EXERCISE
Rename "Contact Us" to "Get in Touch" everywhere it appears in the records below, and leave every other line and value unchanged.

** begin MATERIAL FOR THIS TASK **

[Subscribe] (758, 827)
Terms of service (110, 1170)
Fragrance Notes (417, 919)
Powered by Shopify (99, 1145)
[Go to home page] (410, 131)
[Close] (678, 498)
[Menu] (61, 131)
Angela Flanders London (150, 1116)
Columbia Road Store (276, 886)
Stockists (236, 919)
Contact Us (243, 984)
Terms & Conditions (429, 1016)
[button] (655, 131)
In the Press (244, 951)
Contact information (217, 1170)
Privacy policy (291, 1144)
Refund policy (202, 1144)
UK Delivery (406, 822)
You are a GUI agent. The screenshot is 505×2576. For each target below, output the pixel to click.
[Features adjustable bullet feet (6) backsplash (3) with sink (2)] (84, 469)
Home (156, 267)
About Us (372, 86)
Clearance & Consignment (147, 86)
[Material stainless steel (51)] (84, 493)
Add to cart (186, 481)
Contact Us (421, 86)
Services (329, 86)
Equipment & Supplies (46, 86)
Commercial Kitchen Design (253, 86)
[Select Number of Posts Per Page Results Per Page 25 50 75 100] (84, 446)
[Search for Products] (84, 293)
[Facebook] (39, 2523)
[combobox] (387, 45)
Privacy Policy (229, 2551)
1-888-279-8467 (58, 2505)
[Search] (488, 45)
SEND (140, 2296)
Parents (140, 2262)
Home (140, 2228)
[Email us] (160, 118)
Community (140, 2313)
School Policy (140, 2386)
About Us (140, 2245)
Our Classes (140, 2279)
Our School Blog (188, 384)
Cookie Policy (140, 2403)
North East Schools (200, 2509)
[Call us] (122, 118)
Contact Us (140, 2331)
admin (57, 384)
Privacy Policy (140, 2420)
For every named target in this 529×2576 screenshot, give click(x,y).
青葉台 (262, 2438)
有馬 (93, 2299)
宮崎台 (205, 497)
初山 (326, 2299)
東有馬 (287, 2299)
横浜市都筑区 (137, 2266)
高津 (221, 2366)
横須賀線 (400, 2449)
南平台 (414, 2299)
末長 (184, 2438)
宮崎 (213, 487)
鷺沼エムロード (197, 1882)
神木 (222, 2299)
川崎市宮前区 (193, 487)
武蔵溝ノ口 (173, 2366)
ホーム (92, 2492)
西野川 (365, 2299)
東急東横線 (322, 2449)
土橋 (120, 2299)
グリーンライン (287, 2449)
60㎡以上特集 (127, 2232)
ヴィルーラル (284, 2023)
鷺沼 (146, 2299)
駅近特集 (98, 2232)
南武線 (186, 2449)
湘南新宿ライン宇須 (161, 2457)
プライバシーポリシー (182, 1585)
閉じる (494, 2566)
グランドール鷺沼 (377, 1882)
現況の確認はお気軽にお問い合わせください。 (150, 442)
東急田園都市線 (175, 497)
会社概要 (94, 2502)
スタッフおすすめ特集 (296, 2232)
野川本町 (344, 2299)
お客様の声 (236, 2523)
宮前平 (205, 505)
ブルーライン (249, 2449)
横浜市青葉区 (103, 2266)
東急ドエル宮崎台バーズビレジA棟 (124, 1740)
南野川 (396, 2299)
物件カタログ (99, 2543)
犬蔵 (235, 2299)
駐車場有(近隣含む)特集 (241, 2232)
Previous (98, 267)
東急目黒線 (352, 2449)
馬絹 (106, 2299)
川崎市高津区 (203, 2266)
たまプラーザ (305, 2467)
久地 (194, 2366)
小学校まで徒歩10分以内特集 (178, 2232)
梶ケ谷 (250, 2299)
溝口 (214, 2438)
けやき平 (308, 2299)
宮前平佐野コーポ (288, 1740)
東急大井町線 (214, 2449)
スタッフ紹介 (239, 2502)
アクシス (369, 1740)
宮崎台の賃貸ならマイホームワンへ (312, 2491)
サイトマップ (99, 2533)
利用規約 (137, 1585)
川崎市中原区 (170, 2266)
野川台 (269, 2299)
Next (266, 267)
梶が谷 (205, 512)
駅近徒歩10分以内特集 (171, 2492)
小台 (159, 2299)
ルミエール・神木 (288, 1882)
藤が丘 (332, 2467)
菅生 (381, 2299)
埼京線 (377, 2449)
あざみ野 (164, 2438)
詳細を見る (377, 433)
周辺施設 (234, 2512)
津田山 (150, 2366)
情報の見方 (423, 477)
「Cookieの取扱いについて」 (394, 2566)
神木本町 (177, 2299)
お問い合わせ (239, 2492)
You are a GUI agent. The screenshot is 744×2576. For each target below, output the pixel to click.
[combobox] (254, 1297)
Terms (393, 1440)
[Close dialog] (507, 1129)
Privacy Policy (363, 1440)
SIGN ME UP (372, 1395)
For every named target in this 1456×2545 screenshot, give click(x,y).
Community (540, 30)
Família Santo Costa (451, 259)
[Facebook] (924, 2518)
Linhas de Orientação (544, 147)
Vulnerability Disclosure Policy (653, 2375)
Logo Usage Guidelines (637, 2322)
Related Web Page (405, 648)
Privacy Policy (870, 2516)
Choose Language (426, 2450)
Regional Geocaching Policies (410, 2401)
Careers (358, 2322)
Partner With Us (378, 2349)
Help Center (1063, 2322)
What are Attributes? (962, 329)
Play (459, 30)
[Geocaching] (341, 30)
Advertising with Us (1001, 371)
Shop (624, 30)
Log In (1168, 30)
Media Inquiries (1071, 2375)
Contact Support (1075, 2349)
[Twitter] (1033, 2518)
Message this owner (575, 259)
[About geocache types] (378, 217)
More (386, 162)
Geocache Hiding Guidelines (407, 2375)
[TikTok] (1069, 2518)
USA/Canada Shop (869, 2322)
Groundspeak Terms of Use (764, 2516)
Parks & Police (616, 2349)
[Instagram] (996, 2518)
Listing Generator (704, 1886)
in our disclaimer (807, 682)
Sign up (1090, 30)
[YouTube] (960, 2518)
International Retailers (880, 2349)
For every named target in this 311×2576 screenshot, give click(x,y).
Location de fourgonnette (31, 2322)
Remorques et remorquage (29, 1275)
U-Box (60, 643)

** end MATERIAL FOR THIS TASK **

SOLUTION
[Subscribe] (758, 827)
Terms of service (110, 1170)
Fragrance Notes (417, 919)
Powered by Shopify (99, 1145)
[Go to home page] (410, 131)
[Close] (678, 498)
[Menu] (61, 131)
Angela Flanders London (150, 1116)
Columbia Road Store (276, 886)
Stockists (236, 919)
Get in Touch (243, 984)
Terms & Conditions (429, 1016)
[button] (655, 131)
In the Press (244, 951)
Contact information (217, 1170)
Privacy policy (291, 1144)
Refund policy (202, 1144)
UK Delivery (406, 822)
You are a GUI agent. The screenshot is 505×2576. For each target below, output the pixel to click.
[Features adjustable bullet feet (6) backsplash (3) with sink (2)] (84, 469)
Home (156, 267)
About Us (372, 86)
Clearance & Consignment (147, 86)
[Material stainless steel (51)] (84, 493)
Add to cart (186, 481)
Get in Touch (421, 86)
Services (329, 86)
Equipment & Supplies (46, 86)
Commercial Kitchen Design (253, 86)
[Select Number of Posts Per Page Results Per Page 25 50 75 100] (84, 446)
[Search for Products] (84, 293)
[Facebook] (39, 2523)
[combobox] (387, 45)
Privacy Policy (229, 2551)
1-888-279-8467 (58, 2505)
[Search] (488, 45)
SEND (140, 2296)
Parents (140, 2262)
Home (140, 2228)
[Email us] (160, 118)
Community (140, 2313)
School Policy (140, 2386)
About Us (140, 2245)
Our Classes (140, 2279)
Our School Blog (188, 384)
Cookie Policy (140, 2403)
North East Schools (200, 2509)
[Call us] (122, 118)
Get in Touch (140, 2331)
admin (57, 384)
Privacy Policy (140, 2420)
For every named target in this 529×2576 screenshot, give click(x,y).
青葉台 (262, 2438)
有馬 (93, 2299)
宮崎台 (205, 497)
初山 (326, 2299)
東有馬 (287, 2299)
横浜市都筑区 (137, 2266)
高津 (221, 2366)
横須賀線 (400, 2449)
南平台 (414, 2299)
末長 (184, 2438)
宮崎 (213, 487)
鷺沼エムロード (197, 1882)
神木 (222, 2299)
川崎市宮前区 (193, 487)
武蔵溝ノ口 (173, 2366)
ホーム (92, 2492)
西野川 (365, 2299)
東急東横線 (322, 2449)
土橋 (120, 2299)
グリーンライン (287, 2449)
60㎡以上特集 (127, 2232)
ヴィルーラル (284, 2023)
鷺沼 (146, 2299)
駅近特集 (98, 2232)
南武線 (186, 2449)
湘南新宿ライン宇須 (161, 2457)
プライバシーポリシー (182, 1585)
閉じる (494, 2566)
グランドール鷺沼 (377, 1882)
現況の確認はお気軽にお問い合わせください。 (150, 442)
東急田園都市線 (175, 497)
会社概要 (94, 2502)
スタッフおすすめ特集 (296, 2232)
野川本町 (344, 2299)
お客様の声 (236, 2523)
宮前平 (205, 505)
ブルーライン (249, 2449)
横浜市青葉区 (103, 2266)
東急ドエル宮崎台バーズビレジA棟 (124, 1740)
南野川 (396, 2299)
物件カタログ (99, 2543)
犬蔵 (235, 2299)
駐車場有(近隣含む)特集 (241, 2232)
Previous (98, 267)
東急目黒線 (352, 2449)
馬絹 (106, 2299)
川崎市高津区 (203, 2266)
たまプラーザ (305, 2467)
久地 (194, 2366)
小学校まで徒歩10分以内特集 (178, 2232)
梶ケ谷 (250, 2299)
溝口 (214, 2438)
けやき平 (308, 2299)
宮前平佐野コーポ (288, 1740)
東急大井町線 (214, 2449)
スタッフ紹介 (239, 2502)
アクシス (369, 1740)
宮崎台の賃貸ならマイホームワンへ (312, 2491)
サイトマップ (99, 2533)
利用規約 (137, 1585)
川崎市中原区 (170, 2266)
野川台 (269, 2299)
Next (266, 267)
梶が谷 (205, 512)
駅近徒歩10分以内特集 (171, 2492)
小台 (159, 2299)
ルミエール・神木 (288, 1882)
藤が丘 (332, 2467)
菅生 (381, 2299)
埼京線 (377, 2449)
あざみ野 (164, 2438)
詳細を見る (377, 433)
周辺施設 (234, 2512)
津田山 (150, 2366)
情報の見方 (423, 477)
「Cookieの取扱いについて」 (394, 2566)
神木本町 (177, 2299)
お問い合わせ (239, 2492)
You are a GUI agent. The screenshot is 744×2576. For each target below, output the pixel to click.
[combobox] (254, 1297)
Terms (393, 1440)
[Close dialog] (507, 1129)
Privacy Policy (363, 1440)
SIGN ME UP (372, 1395)
For every named target in this 1456×2545 screenshot, give click(x,y).
Community (540, 30)
Família Santo Costa (451, 259)
[Facebook] (924, 2518)
Linhas de Orientação (544, 147)
Vulnerability Disclosure Policy (653, 2375)
Logo Usage Guidelines (637, 2322)
Related Web Page (405, 648)
Privacy Policy (870, 2516)
Choose Language (426, 2450)
Regional Geocaching Policies (410, 2401)
Careers (358, 2322)
Partner With Us (378, 2349)
Help Center (1063, 2322)
What are Attributes? (962, 329)
Play (459, 30)
[Geocaching] (341, 30)
Advertising with Us (1001, 371)
Shop (624, 30)
Log In (1168, 30)
Media Inquiries (1071, 2375)
Contact Support (1075, 2349)
[Twitter] (1033, 2518)
Message this owner (575, 259)
[About geocache types] (378, 217)
More (386, 162)
Geocache Hiding Guidelines (407, 2375)
[TikTok] (1069, 2518)
USA/Canada Shop (869, 2322)
Groundspeak Terms of Use (764, 2516)
Parks & Police (616, 2349)
[Instagram] (996, 2518)
Listing Generator (704, 1886)
in our disclaimer (807, 682)
Sign up (1090, 30)
[YouTube] (960, 2518)
International Retailers (880, 2349)
For every named target in this 311×2576 screenshot, give click(x,y).
Location de fourgonnette (31, 2322)
Remorques et remorquage (29, 1275)
U-Box (60, 643)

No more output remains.